Activity: If a line in the data below contains "orange", copy it.

*** Data under study Section Begins ***

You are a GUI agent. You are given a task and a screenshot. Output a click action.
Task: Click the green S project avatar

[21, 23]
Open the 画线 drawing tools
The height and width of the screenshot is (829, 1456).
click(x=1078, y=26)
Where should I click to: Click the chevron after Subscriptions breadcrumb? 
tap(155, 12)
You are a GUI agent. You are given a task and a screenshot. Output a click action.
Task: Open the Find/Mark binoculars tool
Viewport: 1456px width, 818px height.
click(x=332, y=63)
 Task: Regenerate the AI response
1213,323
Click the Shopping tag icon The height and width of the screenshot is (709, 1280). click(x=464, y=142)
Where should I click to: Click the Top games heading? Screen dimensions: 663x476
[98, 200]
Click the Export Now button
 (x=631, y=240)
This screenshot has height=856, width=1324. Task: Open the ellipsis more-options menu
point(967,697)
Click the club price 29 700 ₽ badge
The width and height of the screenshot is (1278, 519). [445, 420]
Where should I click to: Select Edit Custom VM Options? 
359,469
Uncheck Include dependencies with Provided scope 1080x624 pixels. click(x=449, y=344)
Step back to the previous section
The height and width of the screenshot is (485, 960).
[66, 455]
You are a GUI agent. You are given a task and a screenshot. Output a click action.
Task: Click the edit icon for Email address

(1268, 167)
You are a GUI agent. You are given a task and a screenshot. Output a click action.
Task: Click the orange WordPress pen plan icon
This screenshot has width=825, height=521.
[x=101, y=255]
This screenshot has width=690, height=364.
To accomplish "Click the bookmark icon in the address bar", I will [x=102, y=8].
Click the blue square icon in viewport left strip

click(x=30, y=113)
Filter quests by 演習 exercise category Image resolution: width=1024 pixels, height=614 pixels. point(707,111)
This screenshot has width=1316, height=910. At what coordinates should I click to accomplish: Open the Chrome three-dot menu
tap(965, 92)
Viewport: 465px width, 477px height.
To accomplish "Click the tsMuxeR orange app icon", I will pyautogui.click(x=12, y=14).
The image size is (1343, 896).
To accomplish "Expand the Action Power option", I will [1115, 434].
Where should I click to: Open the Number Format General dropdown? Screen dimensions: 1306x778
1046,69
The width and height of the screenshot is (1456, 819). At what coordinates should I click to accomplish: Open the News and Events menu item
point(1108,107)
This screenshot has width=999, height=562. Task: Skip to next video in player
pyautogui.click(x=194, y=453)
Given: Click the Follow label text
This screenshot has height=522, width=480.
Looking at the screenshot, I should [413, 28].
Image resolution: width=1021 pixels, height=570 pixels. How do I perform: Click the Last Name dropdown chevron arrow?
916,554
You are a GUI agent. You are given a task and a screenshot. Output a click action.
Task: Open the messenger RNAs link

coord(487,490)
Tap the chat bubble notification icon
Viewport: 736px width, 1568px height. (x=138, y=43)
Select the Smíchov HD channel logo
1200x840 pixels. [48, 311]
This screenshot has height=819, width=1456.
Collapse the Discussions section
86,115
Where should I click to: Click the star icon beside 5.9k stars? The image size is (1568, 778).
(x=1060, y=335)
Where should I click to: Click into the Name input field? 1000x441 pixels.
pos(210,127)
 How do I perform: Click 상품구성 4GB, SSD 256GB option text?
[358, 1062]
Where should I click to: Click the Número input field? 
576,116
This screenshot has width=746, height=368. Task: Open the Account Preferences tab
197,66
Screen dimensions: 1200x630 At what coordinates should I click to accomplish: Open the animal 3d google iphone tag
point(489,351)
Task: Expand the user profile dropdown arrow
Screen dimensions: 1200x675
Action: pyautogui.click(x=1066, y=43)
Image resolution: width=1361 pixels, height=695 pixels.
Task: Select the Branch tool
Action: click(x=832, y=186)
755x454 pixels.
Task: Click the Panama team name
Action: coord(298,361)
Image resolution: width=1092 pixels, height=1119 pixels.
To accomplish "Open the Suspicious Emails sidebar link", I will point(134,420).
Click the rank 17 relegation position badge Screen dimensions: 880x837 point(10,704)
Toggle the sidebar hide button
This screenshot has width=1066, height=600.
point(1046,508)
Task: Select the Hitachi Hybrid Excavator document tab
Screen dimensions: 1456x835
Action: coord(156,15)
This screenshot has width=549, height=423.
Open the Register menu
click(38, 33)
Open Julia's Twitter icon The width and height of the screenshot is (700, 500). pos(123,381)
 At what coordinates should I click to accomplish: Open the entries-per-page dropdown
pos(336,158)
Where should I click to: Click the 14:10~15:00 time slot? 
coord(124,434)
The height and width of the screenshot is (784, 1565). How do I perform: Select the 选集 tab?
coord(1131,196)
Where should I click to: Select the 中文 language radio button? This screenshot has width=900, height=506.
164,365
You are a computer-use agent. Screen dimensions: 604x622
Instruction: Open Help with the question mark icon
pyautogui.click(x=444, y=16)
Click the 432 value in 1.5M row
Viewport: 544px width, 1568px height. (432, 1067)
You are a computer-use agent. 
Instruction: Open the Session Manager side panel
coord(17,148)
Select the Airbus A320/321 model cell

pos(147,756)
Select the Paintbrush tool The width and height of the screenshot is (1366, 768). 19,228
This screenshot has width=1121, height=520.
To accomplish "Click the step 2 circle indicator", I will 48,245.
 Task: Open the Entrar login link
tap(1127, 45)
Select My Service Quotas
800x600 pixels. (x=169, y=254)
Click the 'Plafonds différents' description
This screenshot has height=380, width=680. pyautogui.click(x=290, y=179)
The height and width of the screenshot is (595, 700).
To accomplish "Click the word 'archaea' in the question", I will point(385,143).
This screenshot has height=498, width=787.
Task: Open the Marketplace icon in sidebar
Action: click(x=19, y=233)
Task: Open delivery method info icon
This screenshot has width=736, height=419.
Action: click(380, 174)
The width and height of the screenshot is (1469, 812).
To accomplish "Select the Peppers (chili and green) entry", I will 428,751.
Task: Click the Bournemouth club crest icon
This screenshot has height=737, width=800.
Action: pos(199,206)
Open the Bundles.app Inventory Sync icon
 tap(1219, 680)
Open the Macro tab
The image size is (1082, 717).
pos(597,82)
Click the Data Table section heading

*** Data under study Section Ends ***

Final answer:
Task: Click the orange WordPress pen plan icon
To accomplish "Click the tsMuxeR orange app icon", I will pyautogui.click(x=12, y=14).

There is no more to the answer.